A team of scientists at Cambridge may have accidentally discovered why k-holes feel so much like near-death experiences.
A team of scientists from the University of Cambridge were measuring the brain waves of the sedated animals as part of a study aimed at understanding the effect of therapeutic drugs on people with Huntington’s disease: a condition in which nerve cells in the brain break down, leading to motor, cognitive, and psychiatric complications.
For the first and second phases of the experiment, researchers administered 12 mg/kg of ketamine to the sheep and monitored their brain activity both while they were anesthetized and as the drug gradually wore off. For the third phase, the researchers monitored the brain activity of six of the 12 sheep after they were given a single ketamine dose of 24mg/kg.
What they found was that the sheep displayed “unusual” brain wave activity while they were coming out of sedation—which likely accounts for the dissociative and hallucinatory effects of a ketamine high—while the brain waves of sheep that were given a more intense dose appeared to stop altogether for a period of several minutes—a “pause” which the researchers believe might explain the experience of a k-hole.

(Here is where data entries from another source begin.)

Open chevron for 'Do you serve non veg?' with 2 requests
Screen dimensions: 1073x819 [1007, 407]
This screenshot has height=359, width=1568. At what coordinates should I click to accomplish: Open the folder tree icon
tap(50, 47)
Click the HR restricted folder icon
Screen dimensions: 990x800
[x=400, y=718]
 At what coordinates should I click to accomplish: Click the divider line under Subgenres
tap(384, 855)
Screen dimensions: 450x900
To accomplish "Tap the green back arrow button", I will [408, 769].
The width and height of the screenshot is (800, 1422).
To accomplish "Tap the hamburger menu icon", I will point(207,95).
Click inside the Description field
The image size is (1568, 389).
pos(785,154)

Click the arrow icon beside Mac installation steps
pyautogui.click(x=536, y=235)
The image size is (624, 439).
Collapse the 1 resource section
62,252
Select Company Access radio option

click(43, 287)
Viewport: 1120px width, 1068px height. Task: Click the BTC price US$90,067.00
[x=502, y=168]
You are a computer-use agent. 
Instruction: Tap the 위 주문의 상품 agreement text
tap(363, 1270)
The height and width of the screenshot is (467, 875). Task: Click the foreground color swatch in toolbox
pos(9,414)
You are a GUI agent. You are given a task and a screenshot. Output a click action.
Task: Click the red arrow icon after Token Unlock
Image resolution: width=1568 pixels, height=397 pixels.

Ketamine, or so-called “horse tranquillizer”, is commonly used as an anaesthetic on humans as well as animals in clinical settings. But over the past 60 years, it’s also become a popular recreational substance for precisely the same trippy, dissociative effects observed in the Cambridge study.
Unsurprisingly, the brain activity of the sheep was in a state of low frequency while they were asleep—but as the ketamine wore off and the sheep regained consciousness, their brain activity started switching between high and low-frequency oscillations. Scientists note it is during this phase that ketamine users report hallucinations.
“As the sheep came round from the ketamine, their brain activity was really unusual,” said Professor Jenny Morton, who led the research. “The timing of the unusual patterns of sheep brain activity corresponded to the time when human users report feeling their brain has disconnected from their body.
“It’s likely that the brain oscillations caused by the drug may prevent information from the outside world being processed normally.”
It was when some of the sheep were given a high dose of ketamine, though, that things became really interesting. Within two minutes of receiving the 24mg/kg dose—which researchers claim is at the lower end of the range used recreationally—the brain activity of five of the six sheep stopped completely. One of the sheeps’ brains stopped for several minutes.
“This wasn’t just reduced brain activity,” said Professor Morton. “After the high dose of ketamine the brains of these sheep completely stopped. We’ve never seen that before.”
While the sheep reportedly appeared to be sleeping, it was observed that their brains were entirely offline. When their brain activity resumed, it was again in the alternating bursts of low and high-frequency activity that are thought to produce the hallucinatory effects of the drug.
”A few minutes later their brains were functioning normally again,” said Morton. “It was as though they had just been switched off and on.”
Anecdotally, k-holes are commonly compared to near-death experiences, with users frequently describing a phenomenon known as “ego death”—when one’s sense of existence and self completely dissolves—followed by feelings of intense serenity, acceptance, and bliss. The Cambridge researchers conclude that the brain phenomena they observed might explain these effects for the very first time.
“Measurements of the brain waves of sheep sedated by [ketamine] may explain the out-of-body experience and state of complete oblivion it can cause,” the study’s authors proclaim. “The dissociative state induced by ketamine almost certainly underlies its appeal as a recreational drug … [and] it seems likely that the total cessation of cortical activity underpins the phenomenon known as the ‘k-hole’ … described and keenly sought by ketamine abusers.”
“Better awareness of the effects of ketamine on the brain would greatly aid our understanding of its use, not only as an anesthetic, analgesic or antidepressant but also as a drug of abuse,” they add, noting that “the precise physiological mechanisms through which ketamine exerts its effects are unknown.”